Démocratie française: Wahlsieger werden zu Wahlverlierern gestempelt

Die Ernennung von Michel Barnier durch Emmanuel Macron ist ein schlechter Witz. Der Vorgang sollte es nicht wert sein, kommentiert zu werden. Andererseits spiegelt sich in dieser Entscheidung vieles von dem, was gegenwärtig für repräsentative Demokratien im Westen ausschlaggebend und identitätsstiftend ist. Man ignoriert das Ergebnis von Wahlen und übergeht den Willen des Souveräns, sobald Abstimmungen auf eine Umverteilung von politischer Macht hinauslaufen oder vorhandene Machtgebäude erschüttern, die offenbar als elektorale Erbhöfe angesehen werden.
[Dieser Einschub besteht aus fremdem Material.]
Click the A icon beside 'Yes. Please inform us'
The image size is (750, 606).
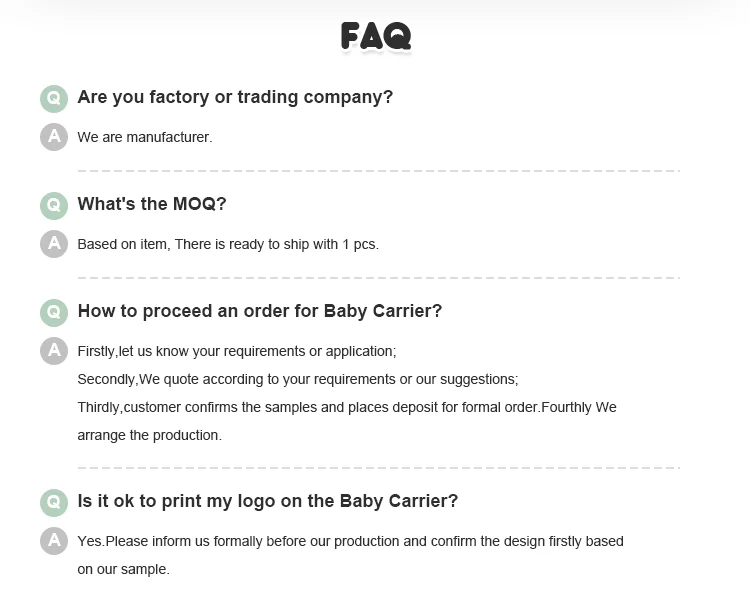point(53,541)
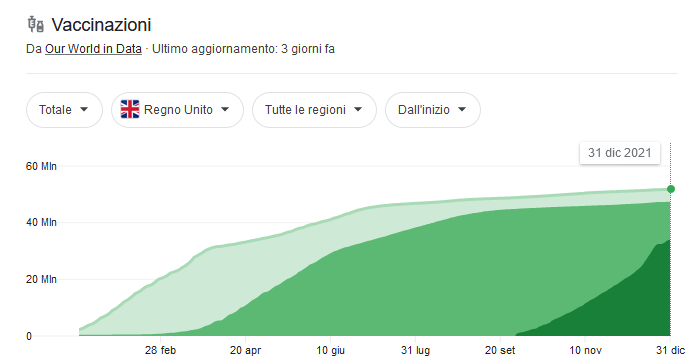Click the Vaccinazioni heading
This screenshot has width=690, height=364.
[x=101, y=25]
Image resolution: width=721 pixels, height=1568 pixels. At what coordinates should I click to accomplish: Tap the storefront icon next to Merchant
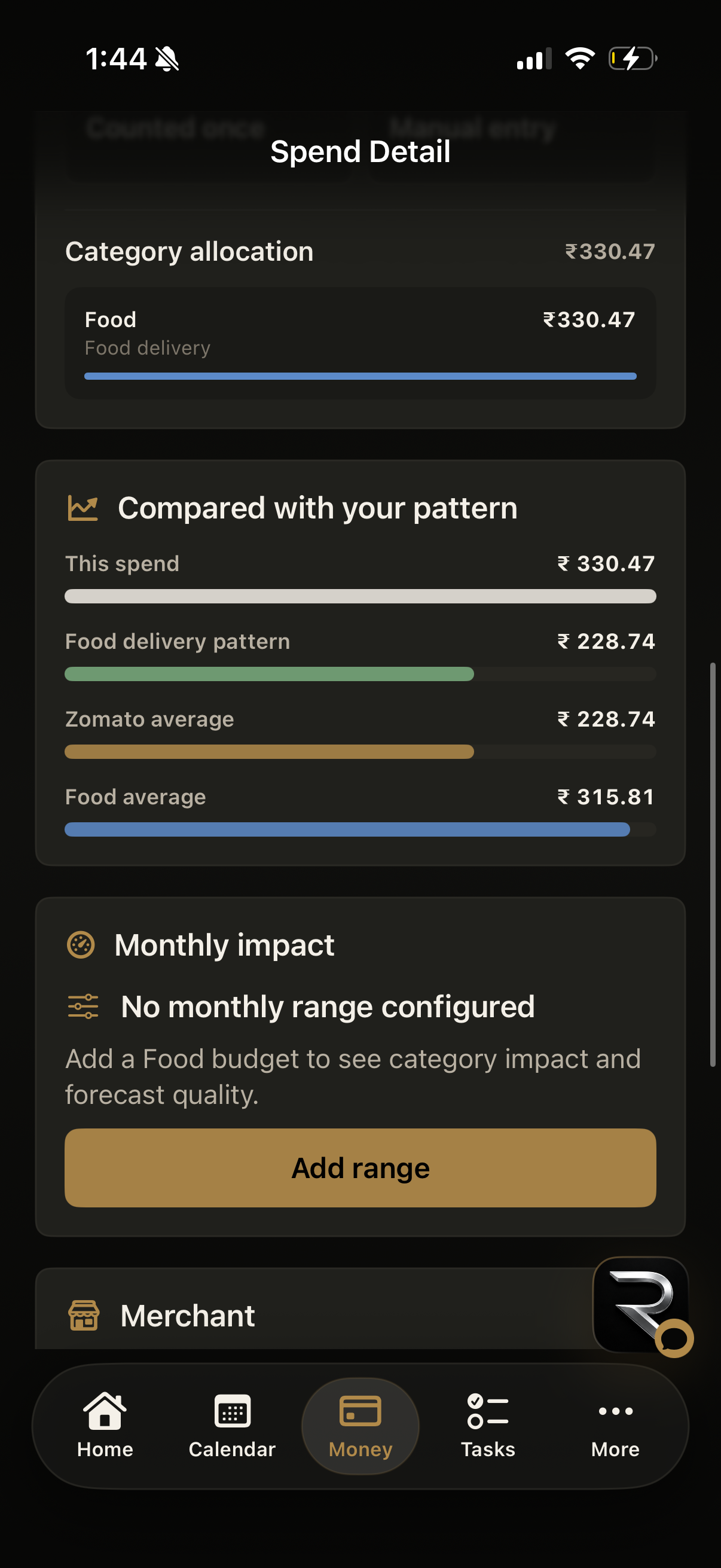[83, 1316]
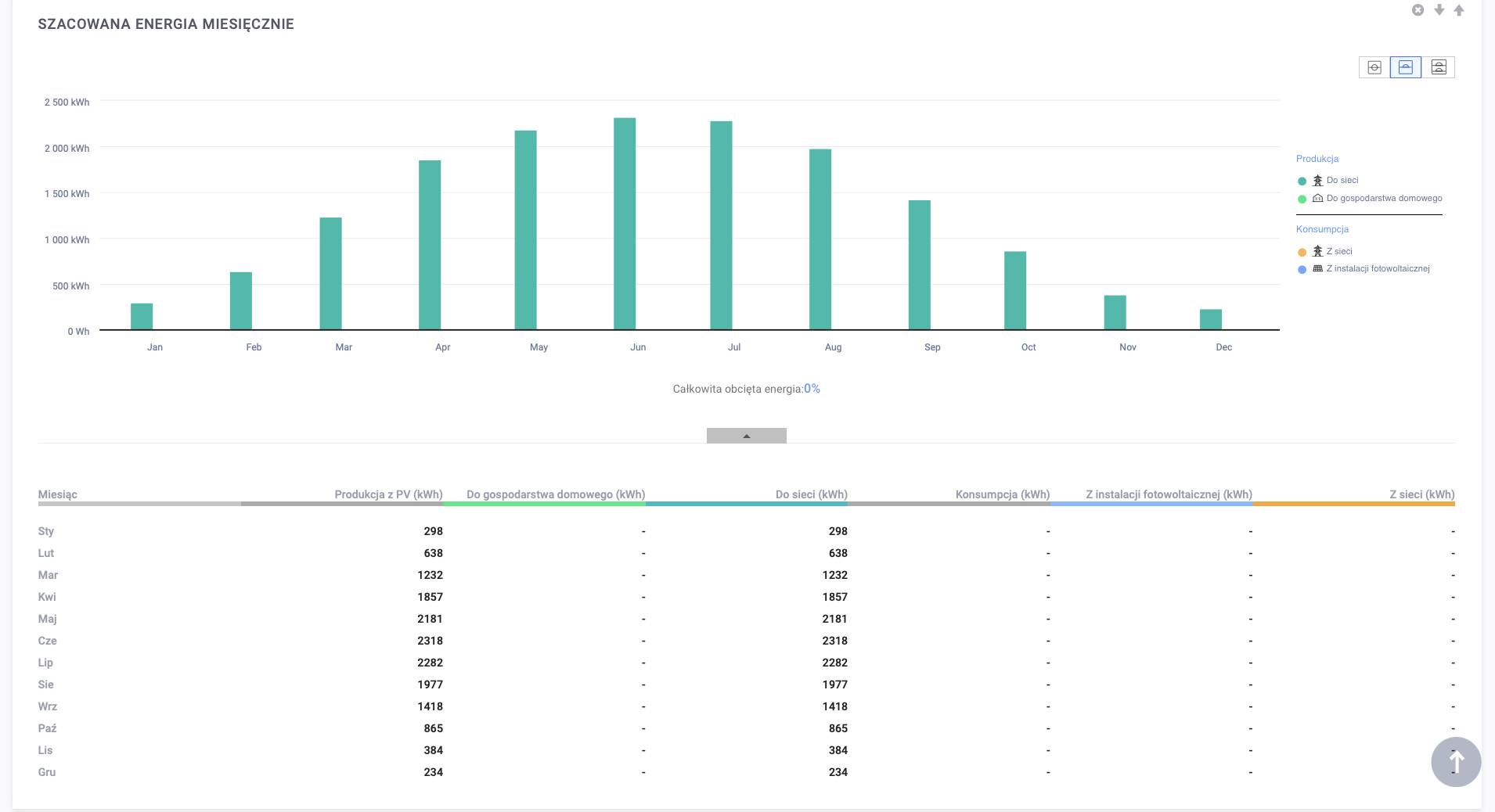Click the house icon for Do gospodarstwa domowego

click(x=1317, y=199)
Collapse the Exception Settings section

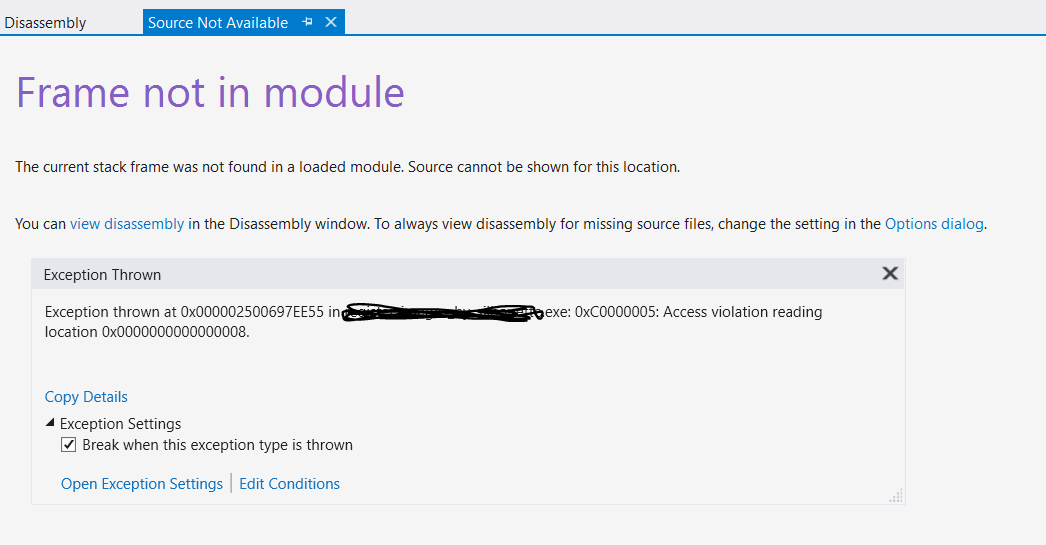[50, 423]
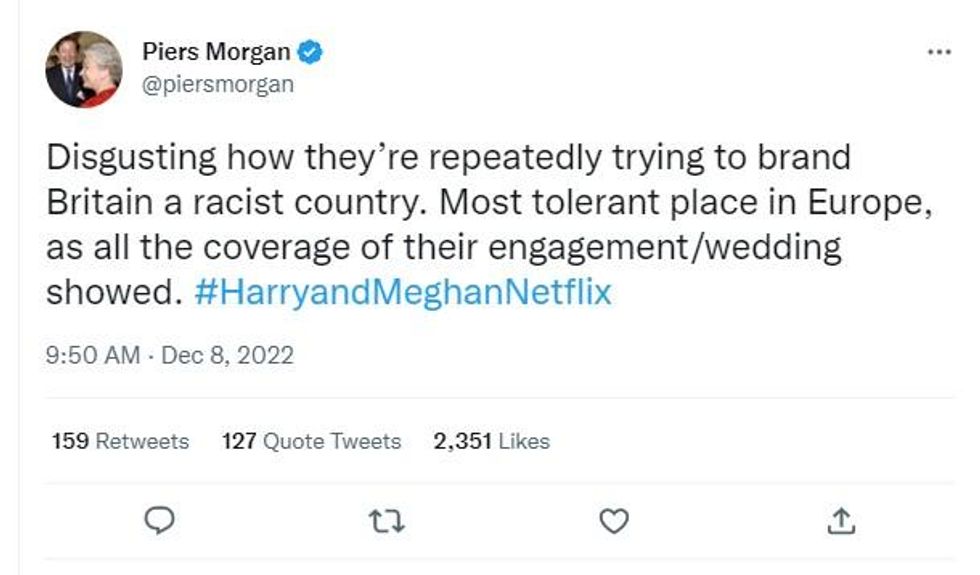This screenshot has height=575, width=980.
Task: Click the Piers Morgan display name
Action: point(216,53)
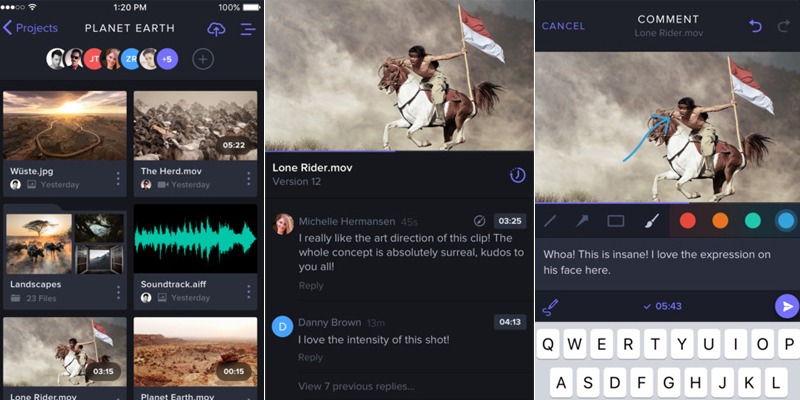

Allgemeine Wahlen als Wesenskern der parlamentarischen Demokratie werden zu anrüchigen Vorgängen, sobald die Falschen gewinnen. In Frankreich war das am 7. Juli der Fall, als Millionen Franzosen der Neuen Volksfront zum Sieg verhalfen und ihr als Linksallianz quasi einen Regierungsauftrag erteilten. Der wird nun gerade für null und nichtig erklärt.

Kohabitation mit Marine LePen

Frankreichs designierter Premier Michel Barnier gehört zur Partei Les Républicains, die mit sechs Prozent und noch 39 von insgesamt 577 Mandaten in der Nationalversammlung zu den klaren Verlierern dieses Votums zählte. Was prädestiniert ihn, eine Regierung zu bilden? Eigentlich nichts, läge dieser Nominierung nicht die Annahme zugrunde, dass Barnier als schwache Figur an relativer Stärke gewinnt und politisch überlebt, weil ihn der rechtsnationale Rassemblement National (RN) toleriert, wenn nicht stützt. Dafür ist besonders ausschlaggebend: Sollte von den Linksparteien versucht werden, Barnier im Parlament mehrheitlich das Vertrauen zu entziehen, werden sie nicht zuletzt an den 125 Abgeordneten des RN scheitern. Macron dürfte entsprechende Zusagen von Marine Le Pen erhalten haben. Schwer vorstellbar, dass er sich sonst auf das riskante Manöver mit Barnier eingelassen hätte. Seine Präsidentschaft ist in einem Maße erodiert, dass er sich weitere Fehlschläge kaum leisten kann. Eine Konsequenz dieser Degeneration ist nunmehr eine informelle Kohabitation zwischen dem Élysée und der Rechtsaußen-Partei.

Die linke Volksfront hingegen wird als Wahlgewinner zum Wahlverlierer herabgestuft. Verheerender kann der Umgang mit der repräsentativen Demokratie und den Erwartungen von Wählern nicht sein. Aber Barnier ist nun einmal die Gewähr dafür, dass es bei der per Dekret durchgesetzten, in weiten Teilen der französischen Gesellschaft abgelehnten Rentenreform bleibt. Lucie Castets, die Kandidatin der Linksallianz für das Amt der Regierungschefin, wollte genau hier einen Politikwechsel, die Mindestlöhne anheben und die Solidaritätssteuer auf große Vermögen wieder einführen. Macrons Antwort auf den eher moderaten Versuch der Linksparteien, dem neoliberalen Umbau des Landes Grenzen zu setzen, ist eine konservative, rechte Regierung jenseits des Wählerwillens.

Emmanuel Macron bereitet Rechtsextremen den Weg

Bereits vor der Präsidentenwahl 2017 tauchte in Paris Graffitis mit der Formel auf: Macron 2017 = Le Pen 2022. Dies war der Vorahnung geschuldet, dass Macron der Wegbereiter eines Rassemblement National in Regierungsverantwortung oder -teilhabe sein könnte. Dies reflektierte nicht allein gegebene Kräfteverhältnisse, sondern ebenso wirtschaftspolitische Interessen.

Sieben Jahre später ist daraus Gewissheit geworden. Die Ignoranz demokratischer Entscheidungen zeugt davon, wie sehr dabei auf den autoritären Staat und eine autoritäre Amtsführung zurückgegriffen wird. Alle, die gerade nicht genug über das Aufkommen eines „neuen Faschismus“ klagen und lamentieren können, sollten sich zunächst fragen, wie der längst in staatlichen Institutionen nistet. Das ist keine neue Erkenntnis oder Erfahrung. Neu ist, das rechtsextreme Parteien in Tuchfühlung mit einer Regierungsübernahme wissen, woran sie sich halten können und sich mit der Demontage von Demokratie nicht groß aufhalten müssen.